Reviewed by Sharon Givoni
Two years after the release of his controversial book My Israel Question, Antony Loewenstein has just released The Blogging Revolution, which is essentially an account of bloggers around the globe who live and write under repressive regimes – many of them risking their lives to do so.
According to Loewenstein, the internet has become the only space for many citizens to express their hopes, fears and desires and a refuge for dissent on many issues, including women’s views and discussions on sex, drugs, gender, politics and religion.
Loewenstein has travelled widely in the process of writing this book and has written it as a result of his firsthand investigations with private parties, some of which risked their lives in order to share their views on their country’s rulers and their opinions on western democracy.
These parties included writers, bloggers, dissidents and journalists – from politicians and citizens in Iran and Egypt to people writing from internet cafes in Saudi Arabia and Damascus. One of the book’s most eye-opening discoveries is the way the internet is threatening the traditional role of governments.
The book arose out of Loewenstein’s frustration that so much of the western media was ignoring the voices of the non-western world, as if, he says “indigenous voices didn’t deserve to be heard”.
He wanted to show that the internet and blogs, in countries often deemed “enemies” or “allies” of the West, gave a unique insight into the culture and worldview of nations such as Egypt, Iran, Syria, Saudi Arabia, Cuba and China.

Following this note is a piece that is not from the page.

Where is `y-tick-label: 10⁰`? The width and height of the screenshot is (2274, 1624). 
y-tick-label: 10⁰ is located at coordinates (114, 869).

His view is that the western world ignores these nations at its peril.
According to Loewenstein, one of the biggest surprises in writing this book (which he did in the course of only six months) is that “in a country such as Iran, regularly demonised in the West, bloggers are actively debating the current direction of the state under President Mahmoud Ahmadinejad”.
He says that both conservatives and reformists actively use the internet to discuss religion, in forums usually ignored by western media. He also believes that it is far easier to simply frame the nation as run by fundamentalists determined to destroy Israel something, he claims, that is both inaccurate and dishonest.
Loewenstein hopes that one of the outcomes of the book is to prove that journalists don’t always have to… be complicit enablers of those in power.
The book, which was launched last month, has already generated a great deal of public and media interest, especially people who were unaware how powerful the web can be in societies with only state-based media.
Sharon Givoni is a Melbourne-based writer and lawyer.